**Exercise**.
Reproduce the following lines without any change, starting with the line that contains "The height and width of the screenshot is (960, 569)." and going on through the line that contains "Looking at the", with both of those lines included.

[Begin Dataset excerpts]

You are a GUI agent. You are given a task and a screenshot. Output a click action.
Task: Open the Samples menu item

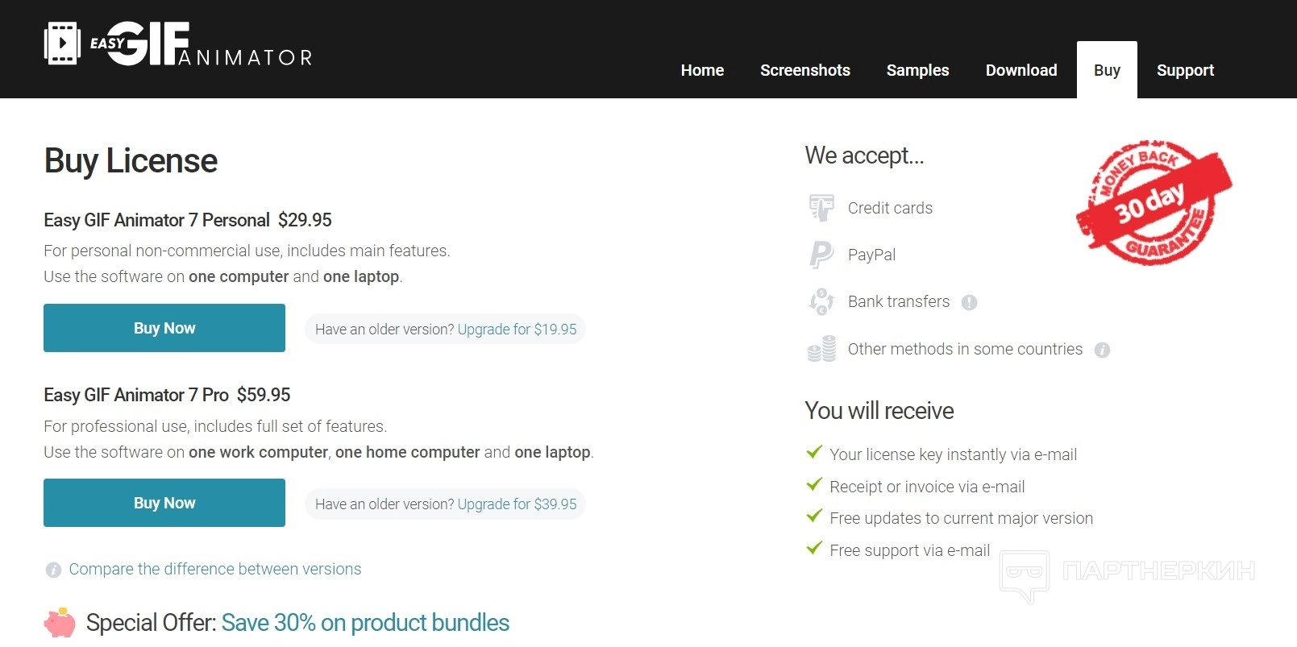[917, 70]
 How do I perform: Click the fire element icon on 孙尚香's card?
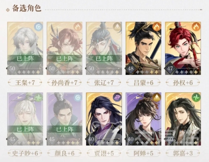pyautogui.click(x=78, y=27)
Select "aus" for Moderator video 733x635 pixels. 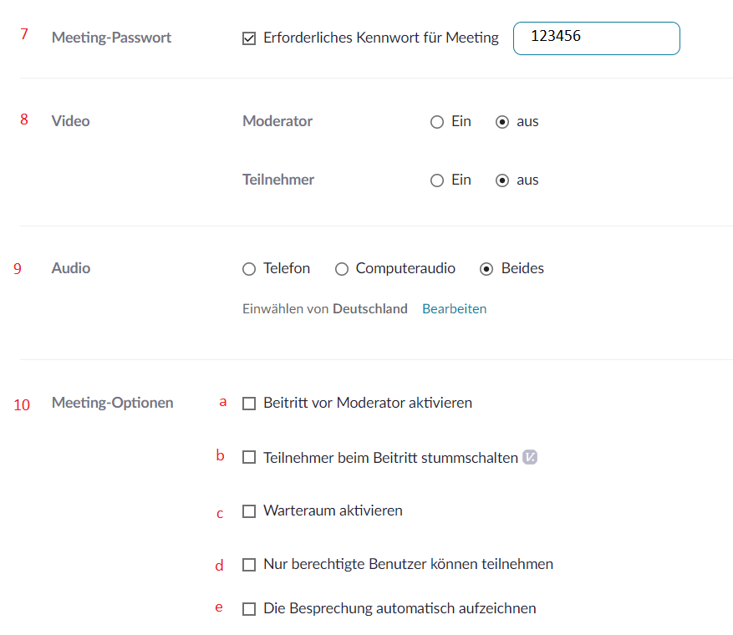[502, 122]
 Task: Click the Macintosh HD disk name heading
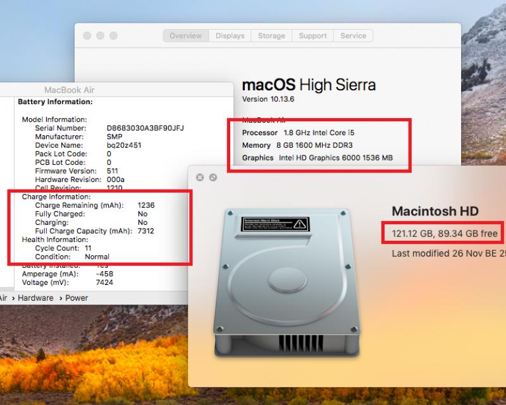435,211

[End Dataset excerpts]
[Begin Dataset excerpts]

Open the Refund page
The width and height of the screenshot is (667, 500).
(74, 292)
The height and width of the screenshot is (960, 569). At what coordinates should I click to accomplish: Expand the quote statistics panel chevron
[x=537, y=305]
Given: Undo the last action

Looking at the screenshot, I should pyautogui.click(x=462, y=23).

[End Dataset excerpts]
[Begin Dataset excerpts]

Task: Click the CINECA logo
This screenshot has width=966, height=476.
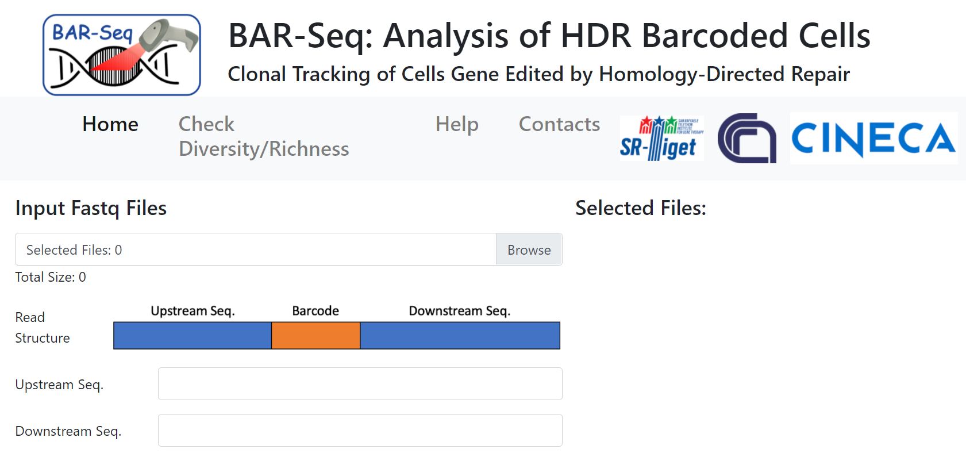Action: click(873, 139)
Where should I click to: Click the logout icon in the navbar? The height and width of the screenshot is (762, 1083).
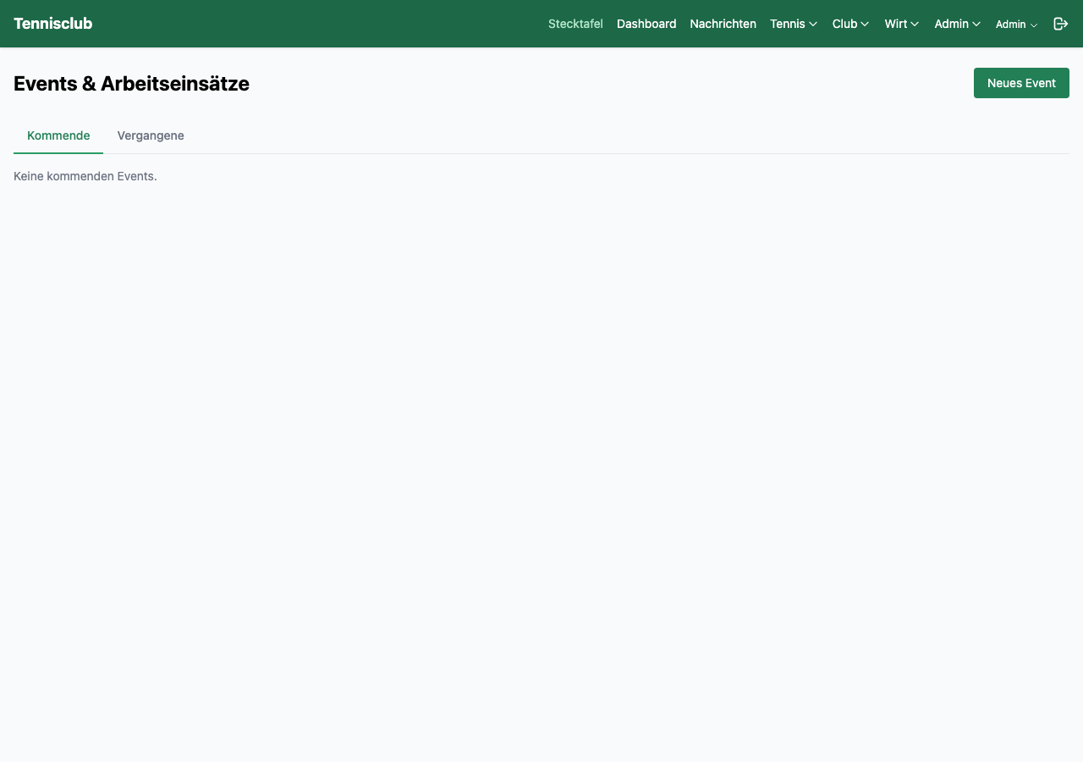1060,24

[End Dataset excerpts]

**Answer to this exercise**.
The height and width of the screenshot is (960, 569). At what coordinates should I click to accomplish: Expand the quote statistics panel chevron
[x=537, y=305]
Given: Undo the last action

Looking at the screenshot, I should pyautogui.click(x=462, y=23).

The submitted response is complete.